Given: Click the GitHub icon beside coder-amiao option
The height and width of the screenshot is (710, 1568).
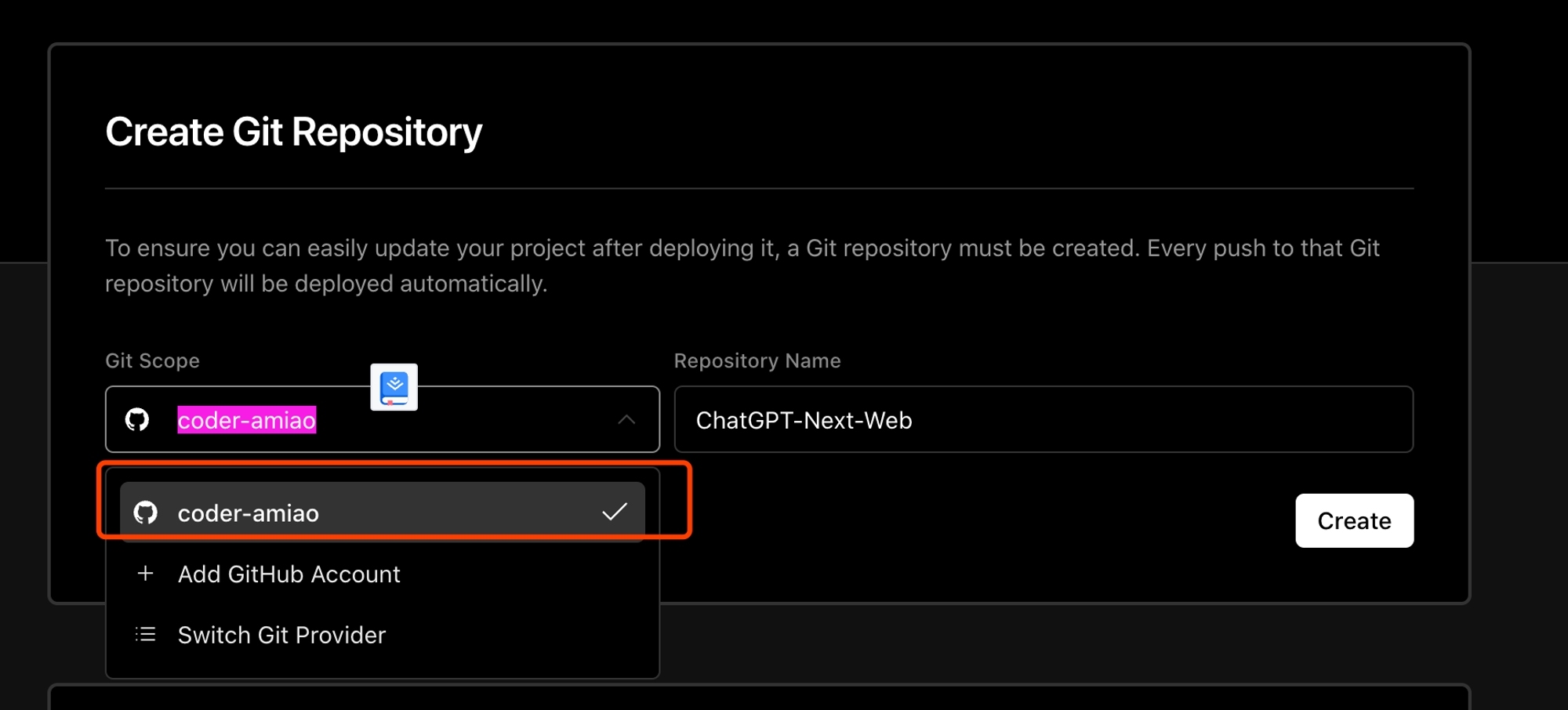Looking at the screenshot, I should click(x=146, y=513).
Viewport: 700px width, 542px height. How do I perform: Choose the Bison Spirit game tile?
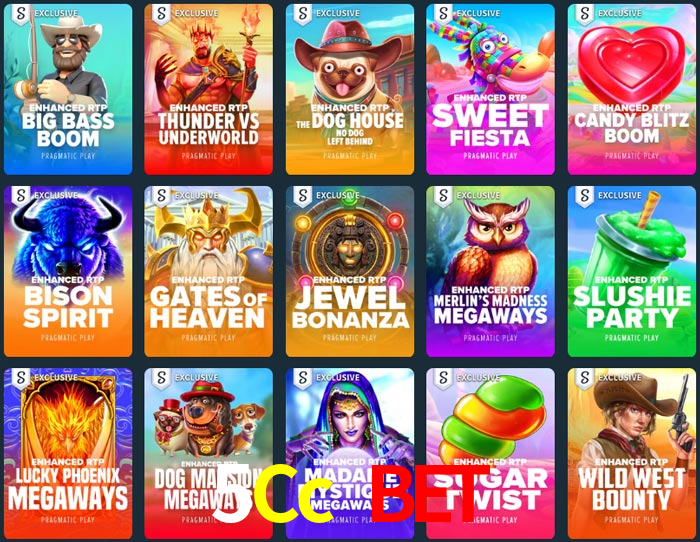(x=68, y=271)
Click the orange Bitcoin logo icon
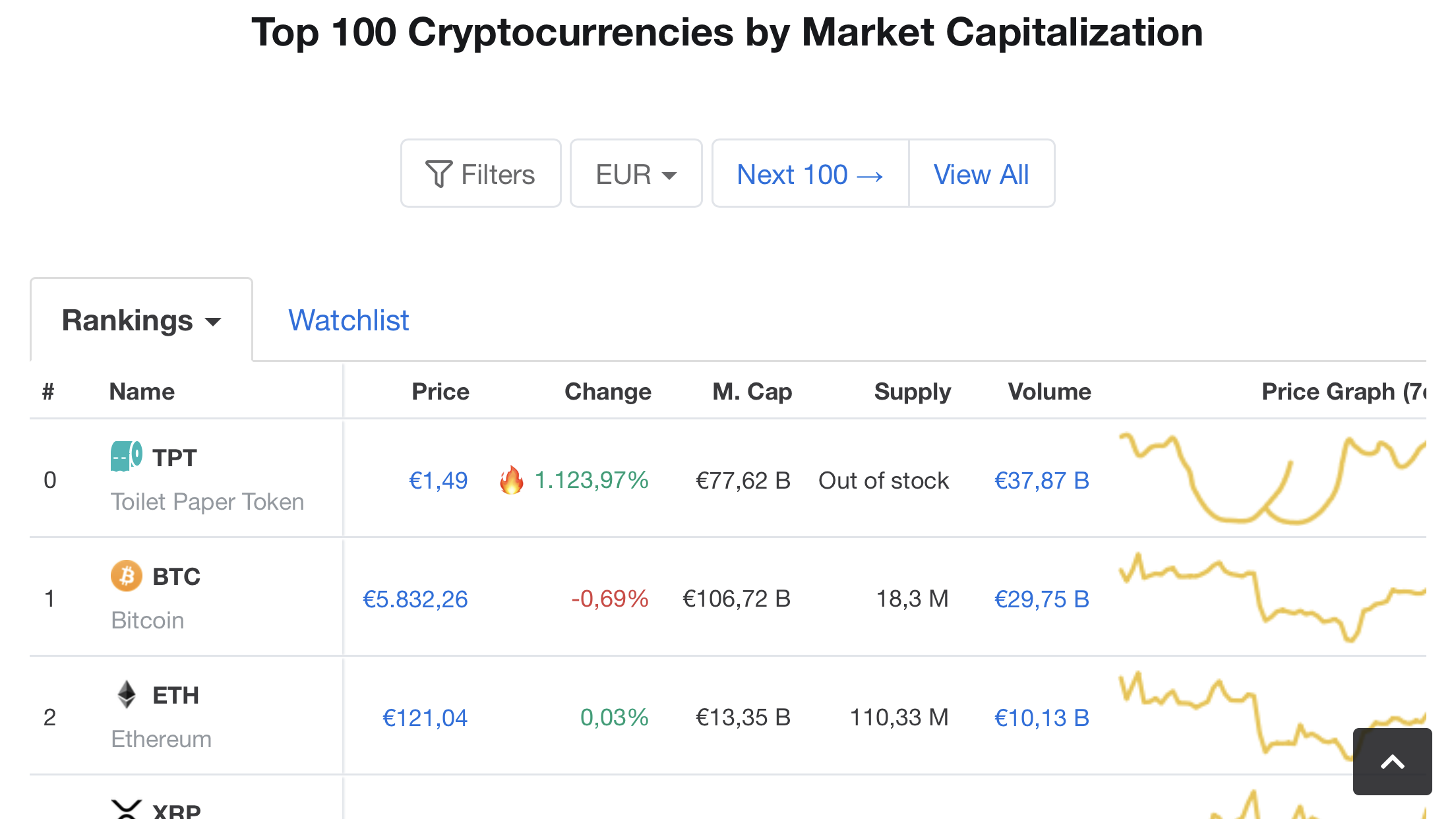The width and height of the screenshot is (1456, 819). (x=126, y=576)
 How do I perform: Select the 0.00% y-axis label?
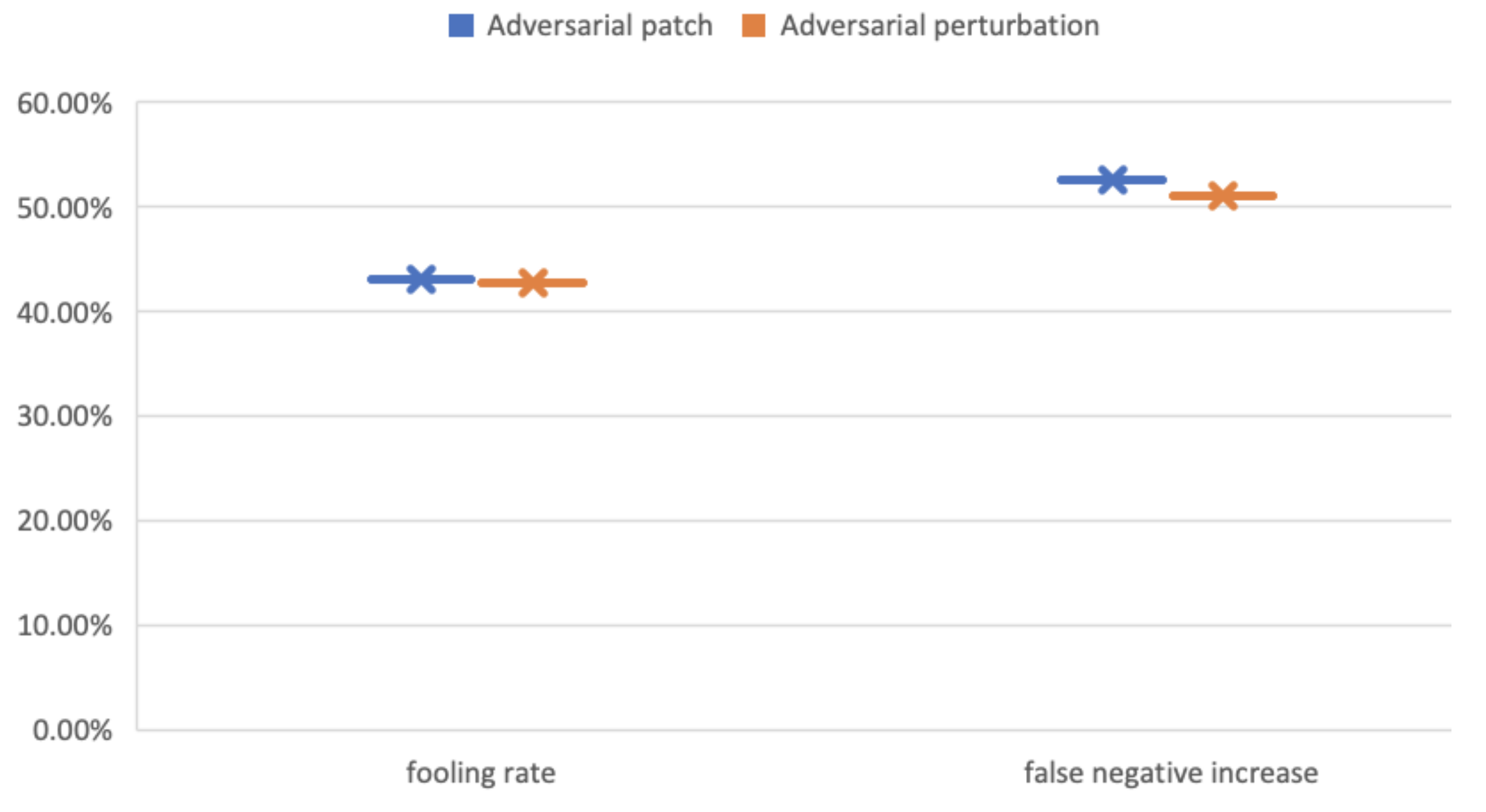(72, 730)
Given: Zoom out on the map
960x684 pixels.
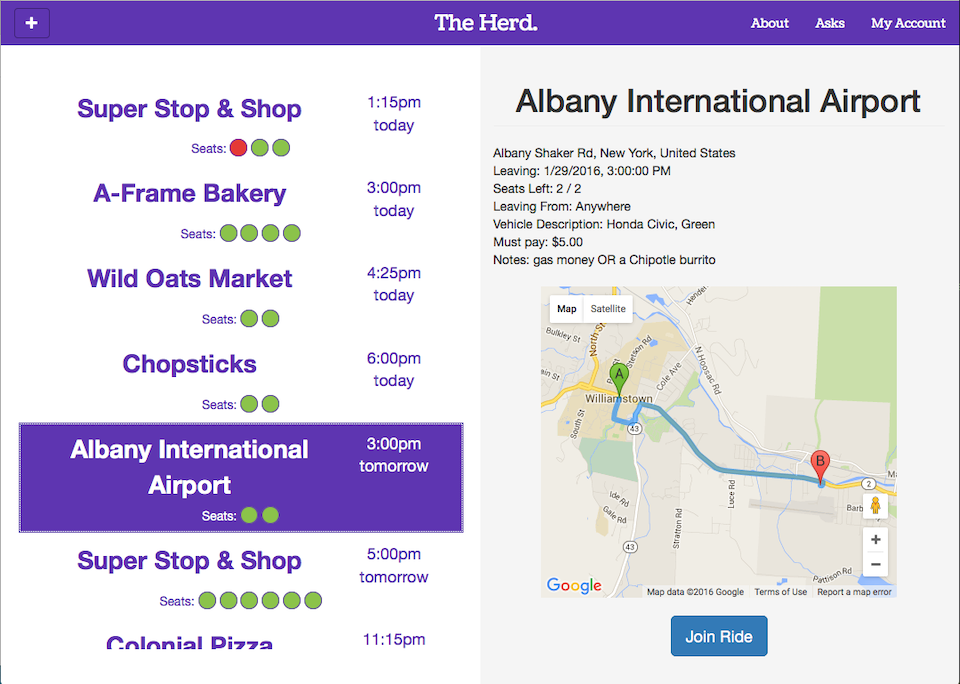Looking at the screenshot, I should click(876, 564).
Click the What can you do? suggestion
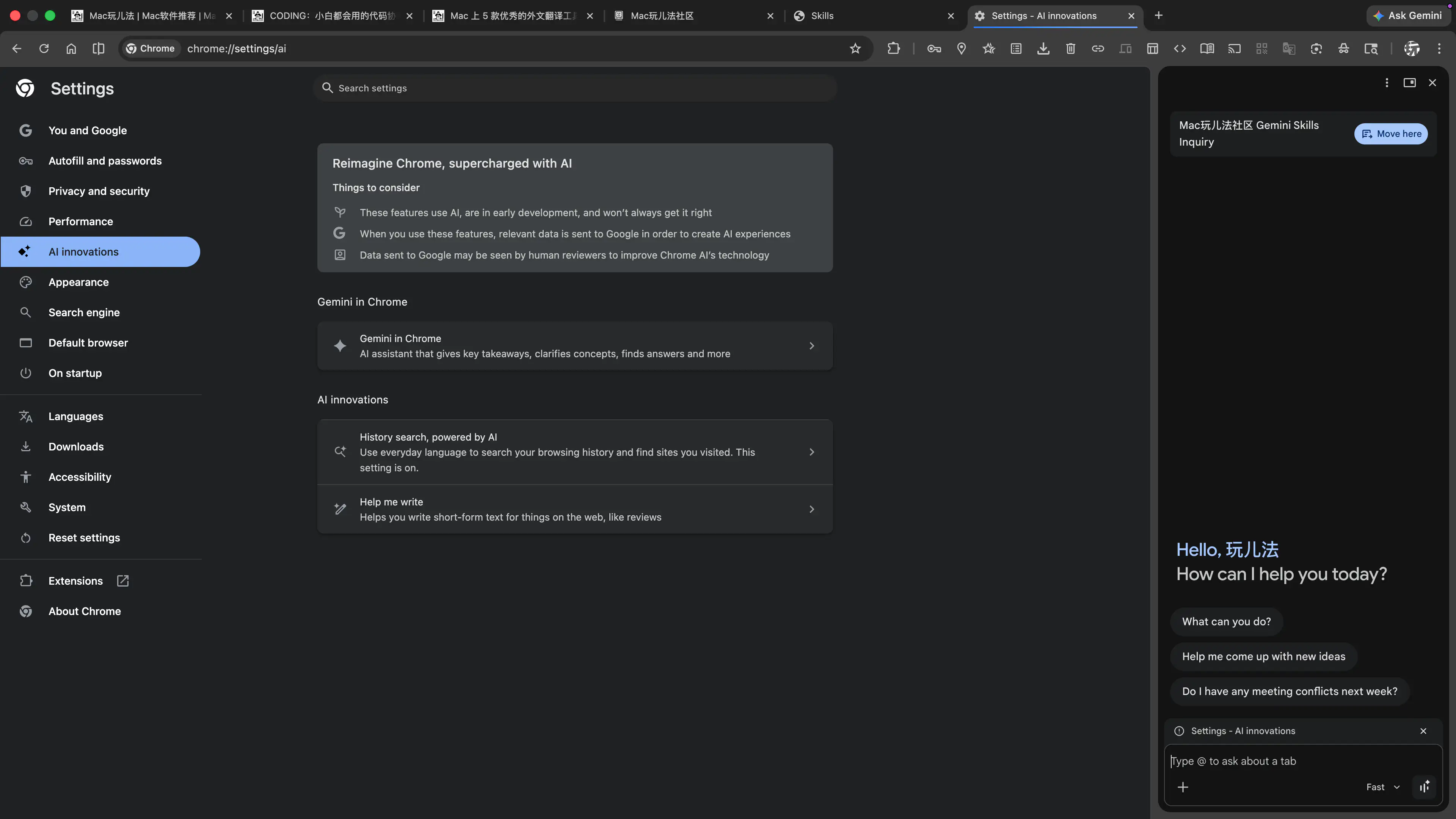 pyautogui.click(x=1226, y=622)
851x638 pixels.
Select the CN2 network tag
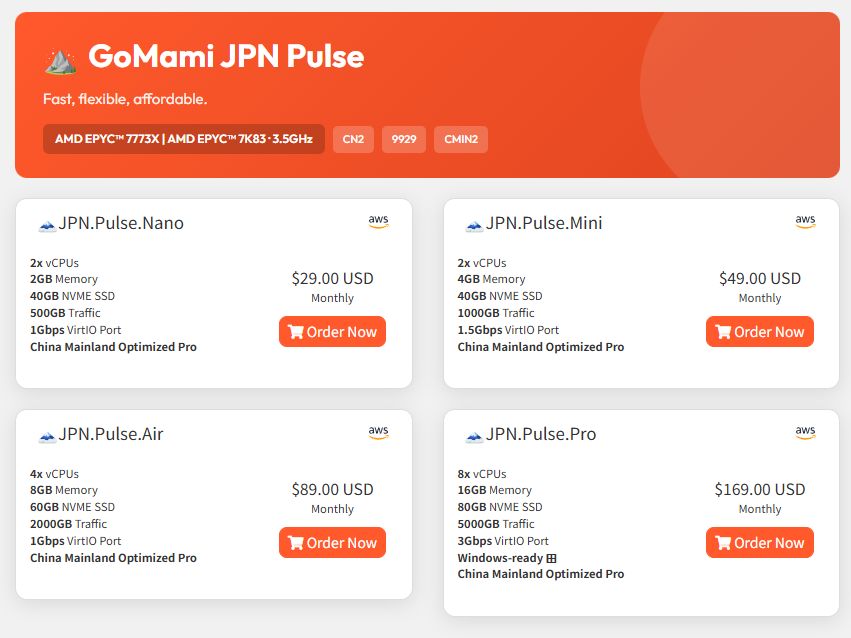pyautogui.click(x=353, y=139)
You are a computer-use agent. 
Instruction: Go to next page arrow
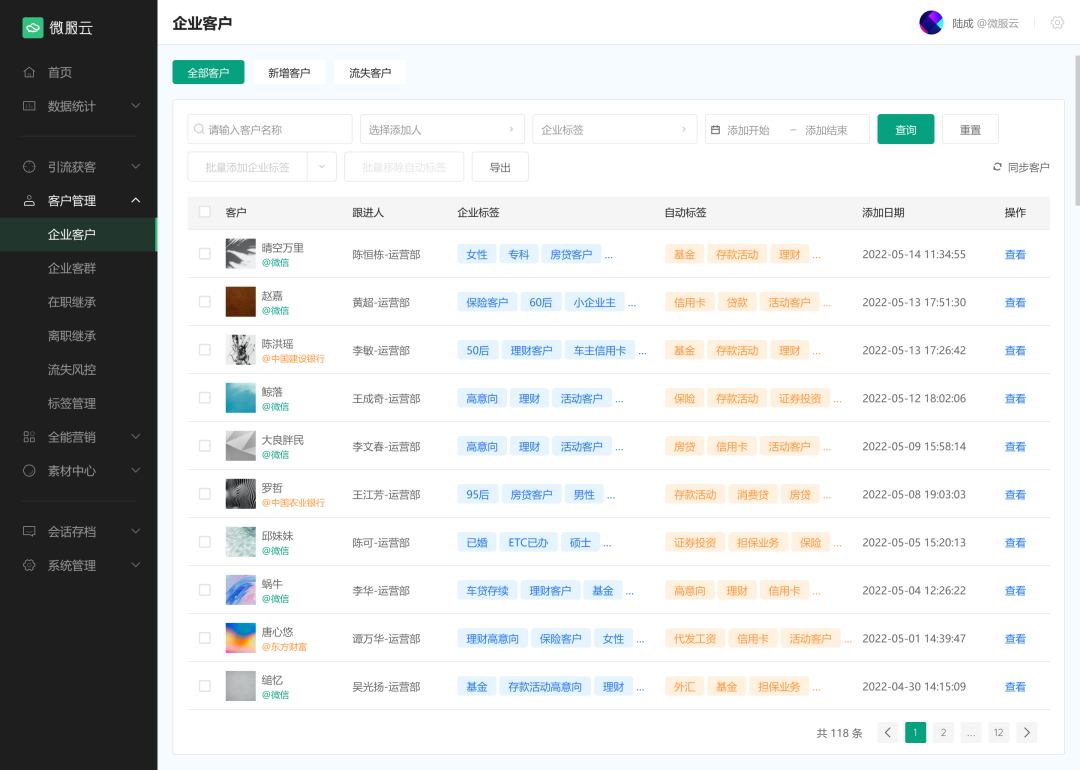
****************************************
Copy every line of the rows above word for word, leaving out the pictures.

- [SOLUTION TO THIS EXERCISE]
Given: Click the GitHub icon beside coder-amiao option
The height and width of the screenshot is (710, 1568).
Looking at the screenshot, I should click(x=146, y=513).
Viewport: 700px width, 542px height. How do I perform: Choose the Bison Spirit game tile?
(x=68, y=271)
Click the orange Bitcoin logo icon
The width and height of the screenshot is (1456, 819). (x=126, y=576)
 How do I perform: Select the 0.00% y-axis label?
(72, 730)
Given: Zoom out on the map
960x684 pixels.
Looking at the screenshot, I should click(876, 564).
Click the What can you do? suggestion
 pyautogui.click(x=1226, y=622)
851x638 pixels.
Select the CN2 network tag
pyautogui.click(x=353, y=139)
You are a computer-use agent. 
Instruction: Go to next page arrow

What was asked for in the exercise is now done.